Il va falloir se jeter très vite sur les livres de Laura Kasischke pour prétendre avoir fait partie de ceux qui l’ont découvert. Car la renommée est en train de gagner cette auteure américaine à la vitesse d’une marée du Mont Saint-Michel.
Laura Kasischke est aujourd’hui à la littérature ce que Jim Harrison ou Paul Auster ont été, avant que, d’un coup, les projecteurs se braquent sur eux et fassent de ces deux grands écrivains des écrivains célèbres.
Repérés par des éditeurs français affûtés et des libraires dénicheurs, suivis par un public de gourmets littéraires, ces écrivains américains ont ensuite été découverts à travers le monde pour connaître un succès d’audience mérité. Sept romans, dont La vie devant ses yeux ou La Couronne verte, lui ont permis d’établir en France une réputation solide et un cercle de lecteurs fidèles. Mais rien à voir avec la force et le rayonnement encore promis à ce très grand écrivain contemporain qui, curieusement, est plus connue pour son œuvre de poétesse aux Etats Unis. « Son agent, qui est le même que Toni Morrison que nous publions, nous a un jour proposé un texte de cet auteur que personne ne connaissait encore", se souvient Dominique Bourgois, directrice des éditions Bourgois. C’était Suspicious River que nous avons publié en 1997, et nous lui sommes restés fidèles ».

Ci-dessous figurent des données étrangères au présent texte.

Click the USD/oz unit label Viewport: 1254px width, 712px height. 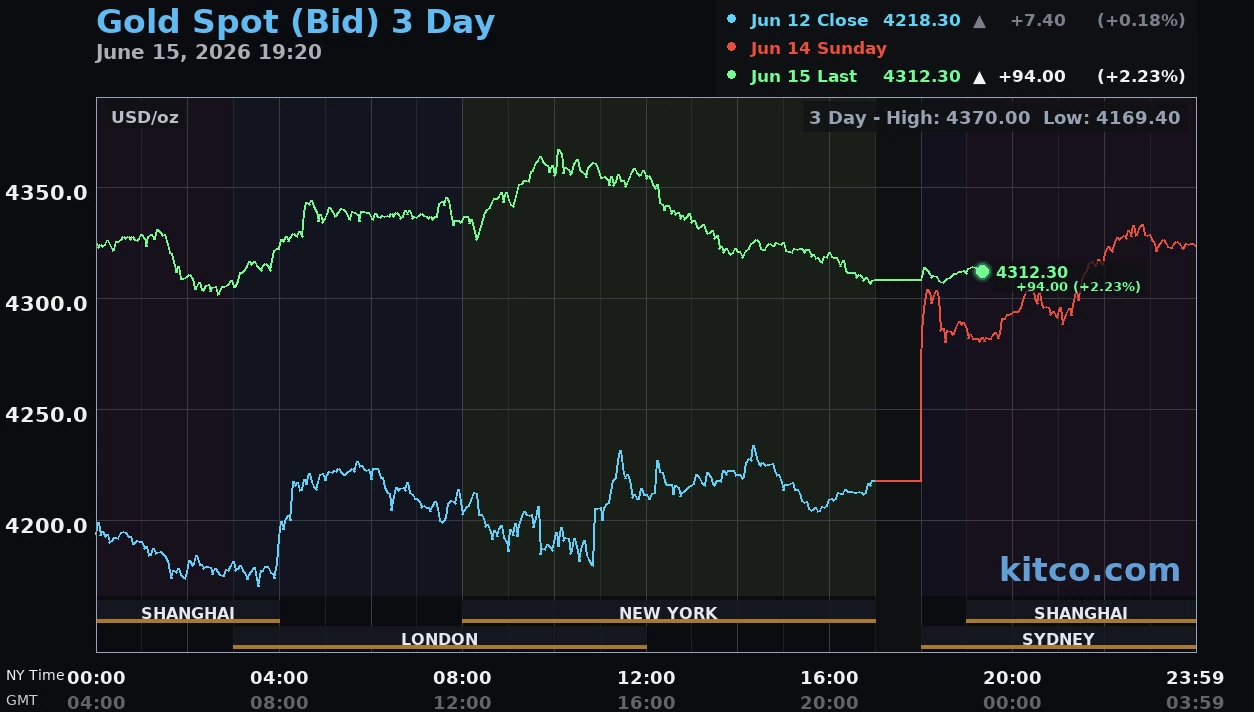145,117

Née en 1961 et restée fille unique, elle est la première génération de sa famille à avoir vu le jour aux Etats-Unis, et partage ses origines entre la Grande-Bretagne et l’Allemagne. Discrète sur sa vie de petite fille, elle perd sa mère dont elle était très proche lorsqu’elle est encore étudiante. Deux mariages et un fils plus tard, elle est aujourd’hui professeur de creative writing à l’université du Michigan. Une origine littéraire qui tranche des habituels écrivains new yorkais et qui la distingue aussi du « Nature Writing », incarné par des écrivains comme Pete Fromm ou David Vann. Au fond, Laura Kasischke est une petite provinciale de 50 ans qui a le génie de l’écriture.

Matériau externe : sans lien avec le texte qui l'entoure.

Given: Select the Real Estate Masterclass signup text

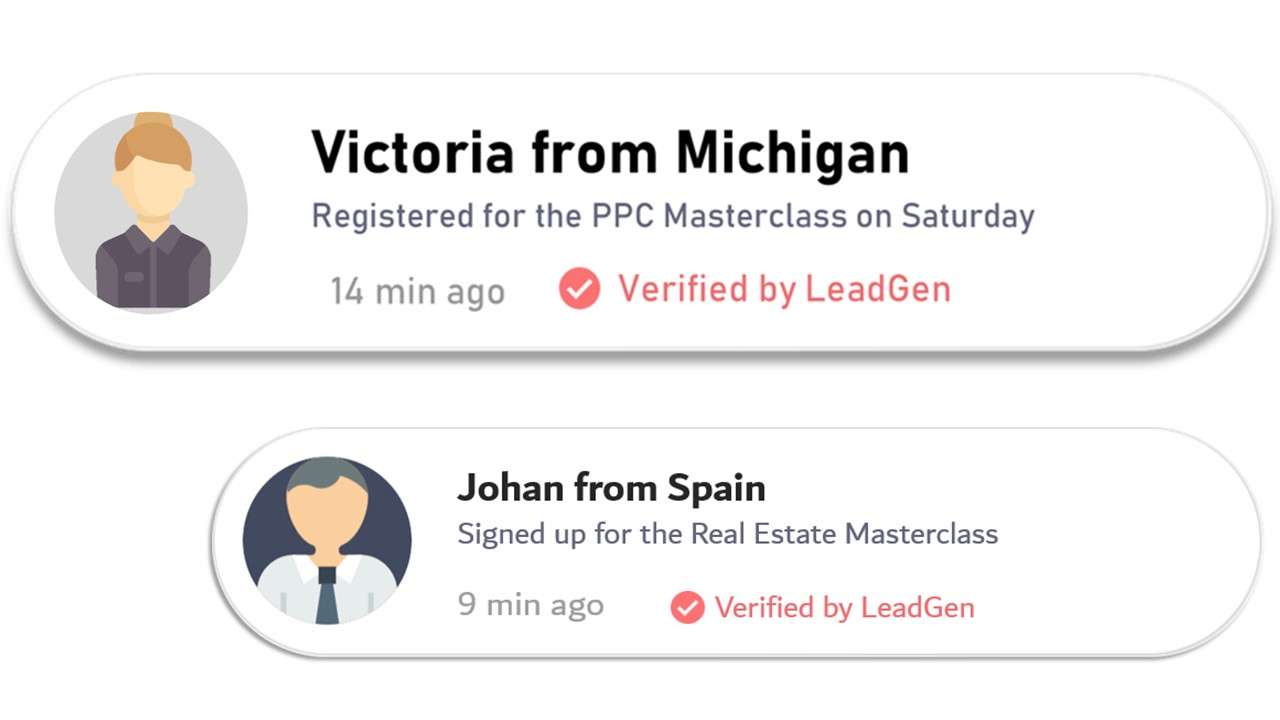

Inspiré par Woolf, Borges, Wharton ou Joyce à ses débuts d’écrivain, son univers tourne autour de l’adolescence, de la vie étudiante et de la middle class qui se pousse du col. Son acuité littéraire, son goût pour les descriptions, et ses images inédites composent « l’atmosphère Kasischke », dans une langue qu’il faut entendre sonner pour en noter la singularité. Elle se démarque de l’écriture lisse des bons raconteurs d’histoire, comme de la hargne sourde des écrivains engagés : tout son charme est dans la magie féroce qui lie les personnages à l’histoire, dans un mélange où la mélancolie prélude au roman noir, et la fait comparer à Joyce Carol Oates ou John Cheever.
La presse française s’est emparée de cet écrivain séduisant en un impressionnant plébiscite pour son nouveau roman, Les Revenants, entré en quelques jours dans la liste des meilleures ventes. « L’emballement avait commencé avec son précédent, En un monde parfait en 2009 », précise Dominique Bourgois. Et ce n’est que le début, les paris sont déjà pris.